Excerpted passage:
+ + +
I’m fascinated by your father and his relationship with your mother, the way they have known each other forever. We all have different goals for our relationships, different understandings of what makes something “good” or “successful” or simply meaningful for us, what a relationship can and should be. And I agree with you that you never really know all of someone or even all of yourself. Interesting to think of committing oneself so fully to one other person, as if another person could be fully known to us; perhaps it is symbolic of a desire to commit to knowing ourselves — to choose one person and to get to know them is perhaps to have a consistent version of ourselves reflected back to us, or to desire that.
I’m going to wind this letter down here! I’m thinking about eating pizza and going to a movie later tonight. As I was starting this letter I felt inclined to let you know that I’ve been feeling hormonal today, but in re-reading it I don’t think it’s as moody as I felt that it was (or as I felt that I was). In any case, hormones are a part of things but they aren’t the whole story! They’re just pushing up to the surface all the things I am feeling lately. I hope you are feeling at ease as this week finds its way toward the weekend!
Much love and talk with you soon!
Your friend,
Eva
May 16, 2024, May 17, 2024
Dear Eva,
I just started this letter by typing “March” into the date line. This seems fitting with my mood of late. It doesn’t feel like May because I have not been enjoying my typical end-of-spring/start-of-summer vibes thus far. This is usually my favorite time of year! Instead, I have felt like an oversaturated sponge. I have very little room for new, and it only takes the slightest squeeze for me to pour out. I am not brimming with tears, more just simmering agitation. Once itchiness, now full-on discomfort!
I don’t know exactly what is causing this at this particular moment. Naturally, I have been doing the self-critical math to compare my commitments to those who are juggling far more. But that line of thinking serves no one. For me, right now, my plate feels heavy. That is all I need to know, not how it stacks up anyone else’s plate. I am only me, and I might as well give myself some grace.
Speaking of which, do you ever obsess over things you have said in conversation long after it is over? Recently I had the experience of hearing words come out of my mouth that I absolutely do not believe. They were self-disparaging about my life, made in small talk when meeting someone new. Afterwards I felt like a deflated balloon, and I spent more time than I should have feeling crummy about it. But it did get me thinking about how often I will say things or laugh or even smile just to fill the air. It is as if I feel responsible for making other people comfortable, even at my own expense sometimes. This is a habit I want to break. Or, to put it in more positive terms, this is a responsibility I want to free myself from.
+ + +
Instructions for the task:
Transcribe the passage of the letters starting with "Speaking of which, do" and going on through "free myself from.". The material after this point has no connection to the letters.

Dataset extract:
+ + +
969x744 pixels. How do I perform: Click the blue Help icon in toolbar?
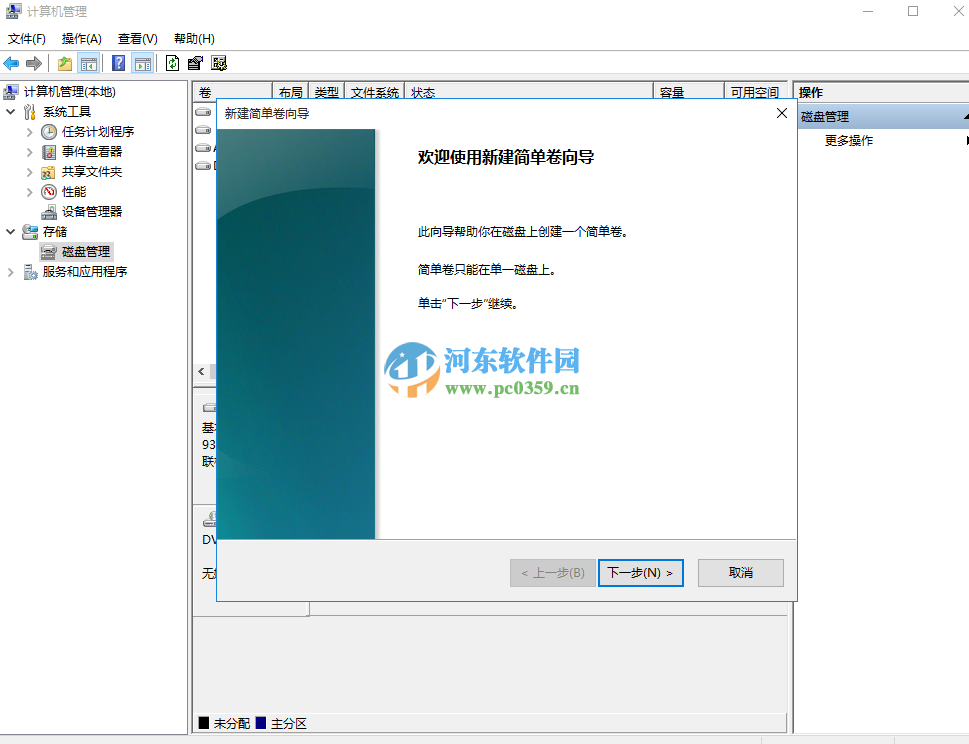pos(118,63)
+ + +
Right answer:
Speaking of which, do you ever obsess over things you have said in conversation long after it is over? Recently I had the experience of hearing words come out of my mouth that I absolutely do not believe. They were self-disparaging about my life, made in small talk when meeting someone new. Afterwards I felt like a deflated balloon, and I spent more time than I should have feeling crummy about it. But it did get me thinking about how often I will say things or laugh or even smile just to fill the air. It is as if I feel responsible for making other people comfortable, even at my own expense sometimes. This is a habit I want to break. Or, to put it in more positive terms, this is a responsibility I want to free myself from.